* What is being asked *
Could you repeat the listing below exactly while leaving its pictures behind?
┌────────
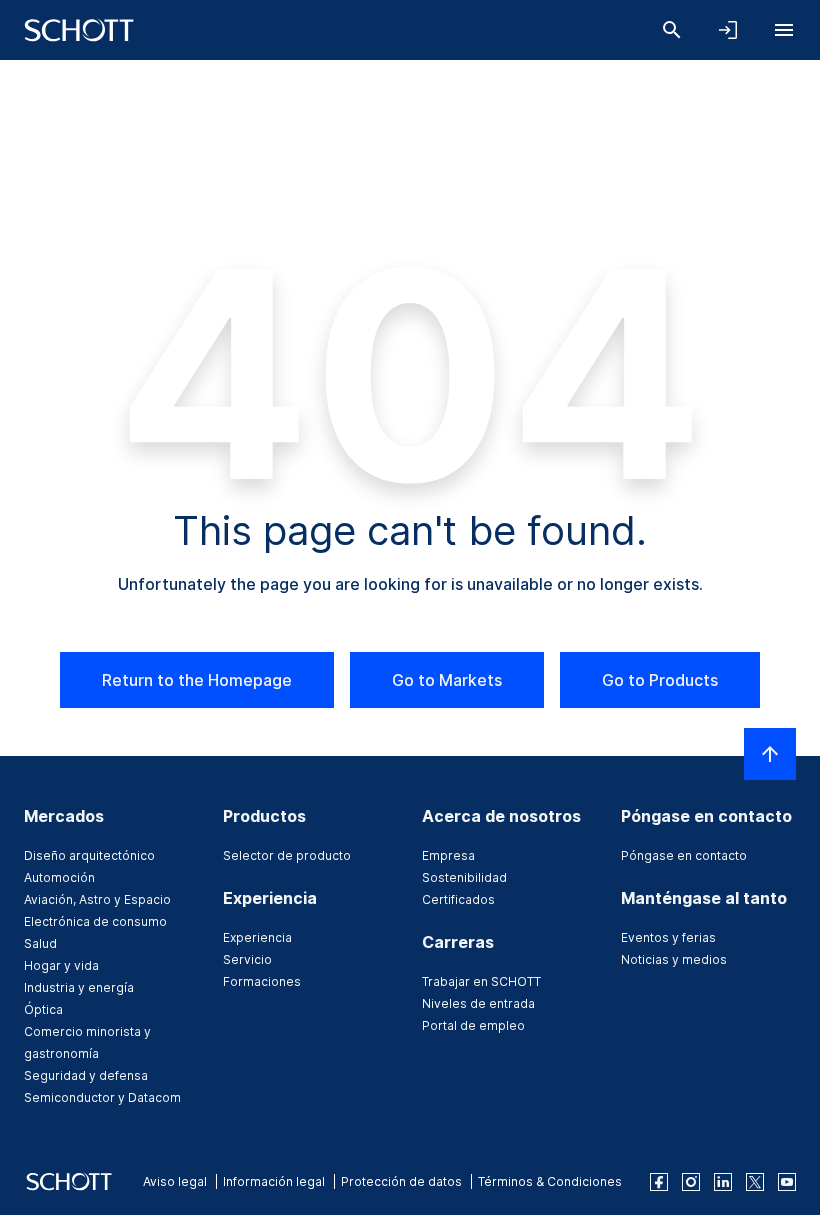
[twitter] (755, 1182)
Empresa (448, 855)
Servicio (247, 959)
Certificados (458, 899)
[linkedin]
└────────
* Answer area *
[twitter] (755, 1182)
Empresa (448, 855)
Servicio (247, 959)
Certificados (458, 899)
[linkedin]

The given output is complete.